ABSTRACT

Transnational approaches certainly do not form a coherent theory or set of theories. They can be more adequately described as a perspective, which has found entry into the study of manifold crossborder phenomena. We can delineate several generations of transnational scholarship but focus mostly on those which are relevant for migration research. A first precursor to the use of the concept in migration research, flourishing in the late 1960s and 1970s, asked about the emergence, role, and impact of large-scale, cross-border organizations. This literature, steeped in the field of International Relations, focused its attention on interdependence between states, resulting from the existence and operations of powerful non-state actors, such asmultinational companies (Keohane and Nye 1977). Curiously, the interest in this transnational approach quickly disappeared with the onset of debates on globalization from the late 1970s onwards. Perhaps this demise was related to the fact that globalization studies re-centered the interest to how national political economies were reshaped by ever-growing capital flows across borders. Almost two decades later, transnational ideas took root again in a very specific field-international or cross-border migrationand with a decided focus on the agency of a particular type of agent, migrants. It was in social anthropology and later sociology that this lens took hold. This gaze dealt with dense and continuous ties across the borders of nation-states, which concatenate into social formations.

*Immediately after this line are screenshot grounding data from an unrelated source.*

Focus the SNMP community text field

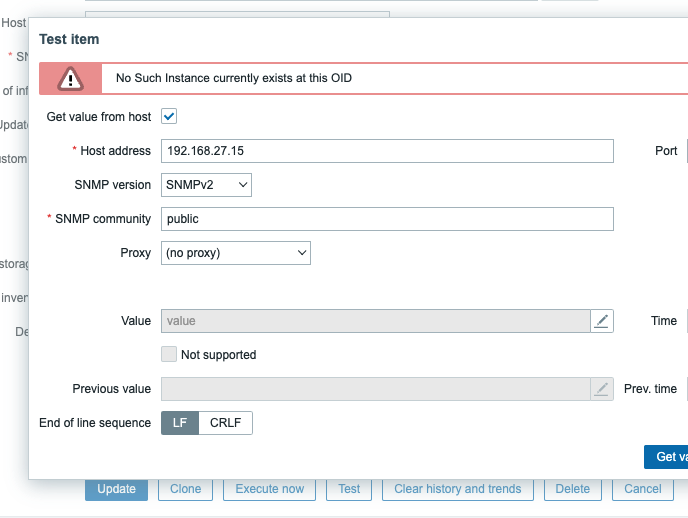tap(387, 219)
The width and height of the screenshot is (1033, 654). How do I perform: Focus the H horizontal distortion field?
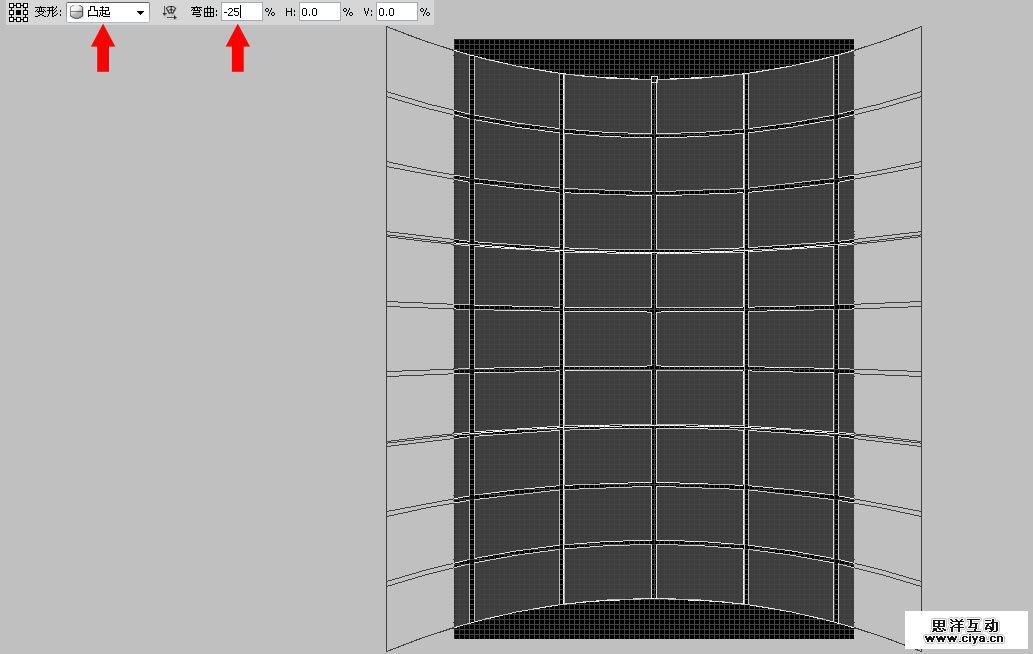319,12
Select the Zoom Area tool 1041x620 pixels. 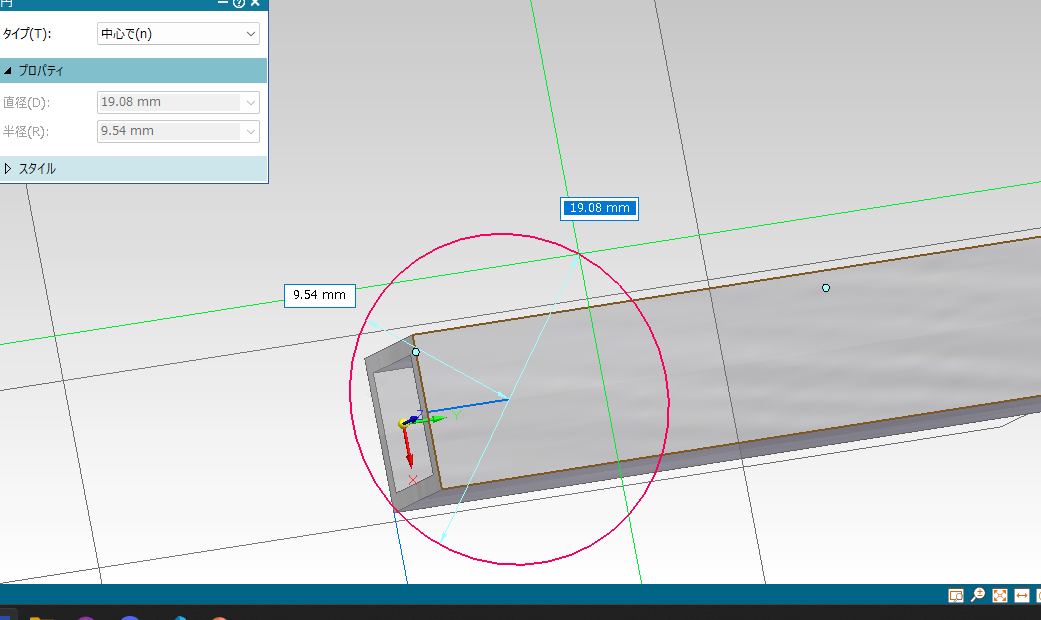[956, 596]
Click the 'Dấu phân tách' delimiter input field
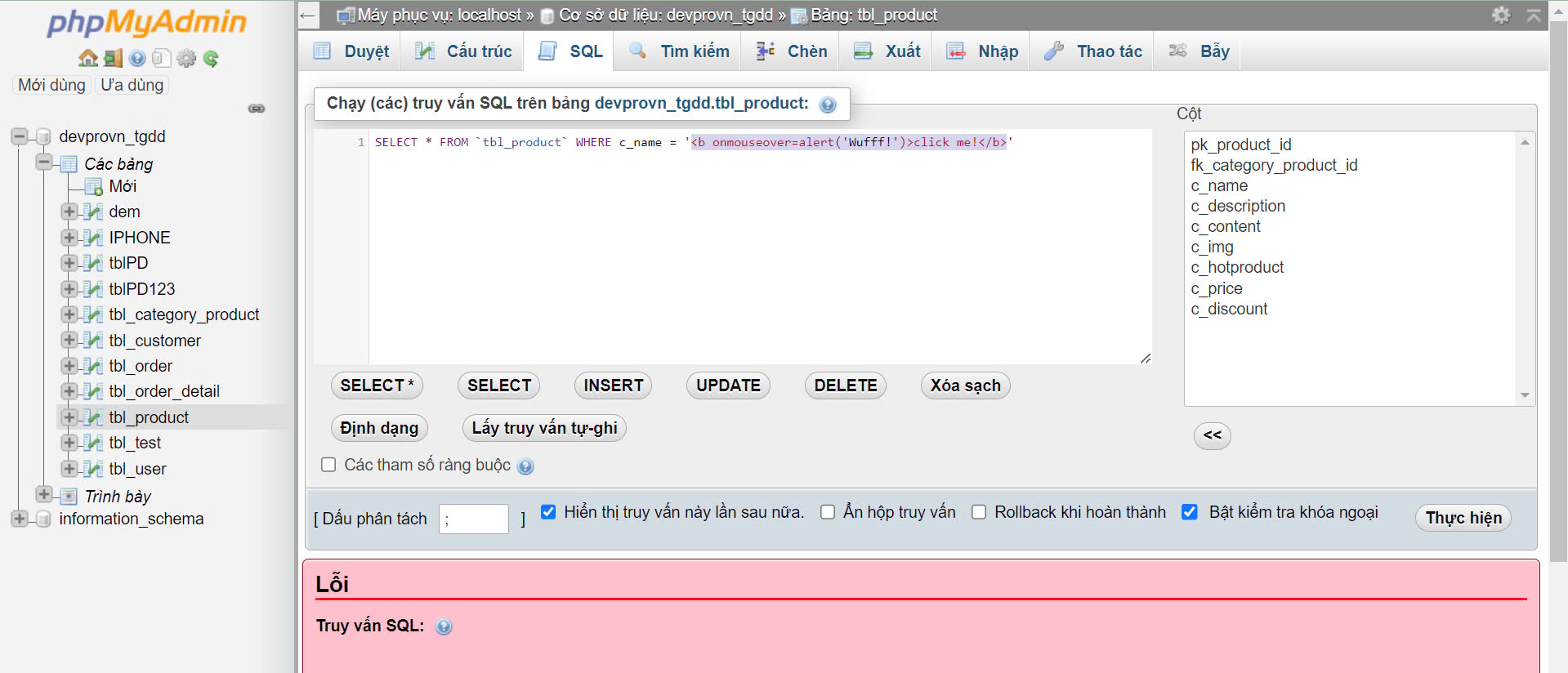Screen dimensions: 1568x673 pyautogui.click(x=473, y=519)
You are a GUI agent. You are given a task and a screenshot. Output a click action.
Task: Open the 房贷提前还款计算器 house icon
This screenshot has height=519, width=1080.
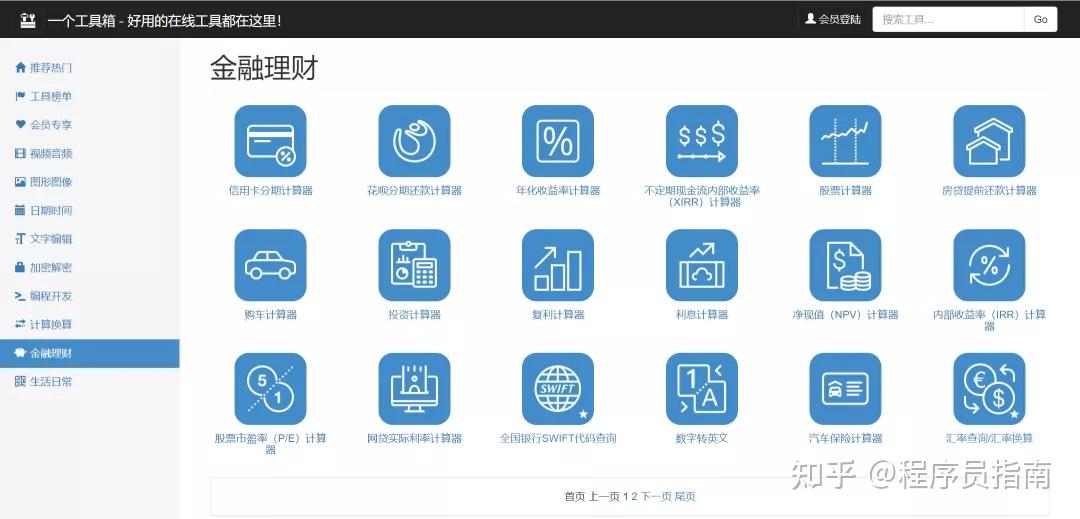tap(989, 142)
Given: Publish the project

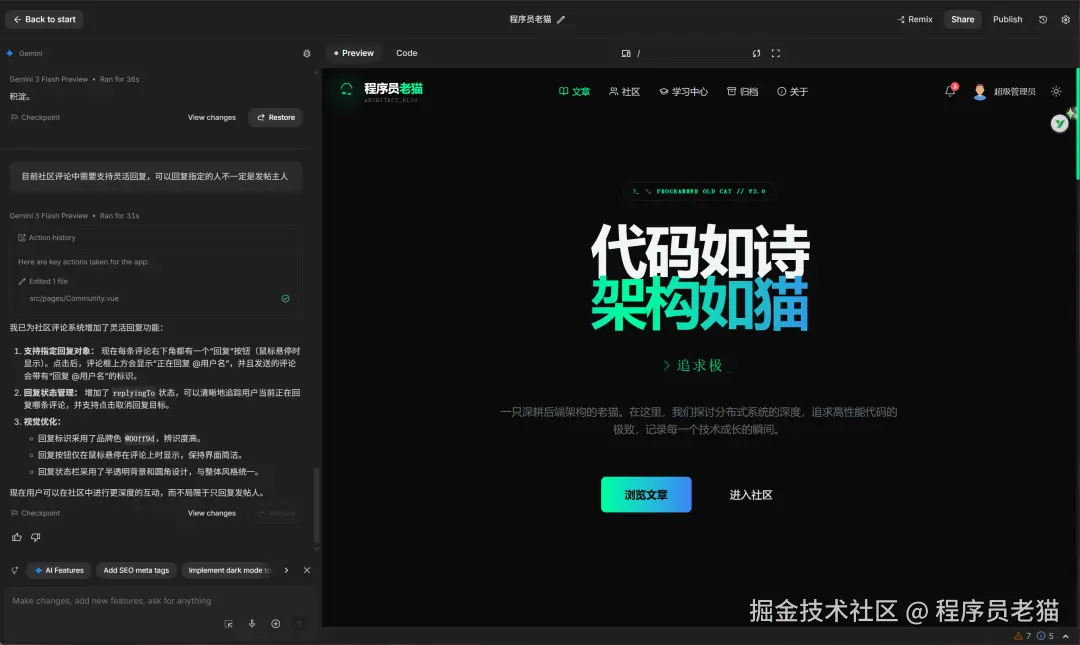Looking at the screenshot, I should [x=1007, y=19].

The initial phase ran from the early 1990s until the dawn of the new century. While a

number of scholars contributed to this development, cultural anthropologist Nina Glick Schiller and her colleagues Linda Basch and Christina Szanton Blanc have provided the pioneering impetus (Basch et al. 1994). Based on this foundation, a number of scholars have contributed to a further elaboration of types of transnational practices, and provided typologies of transnational practices and spaces.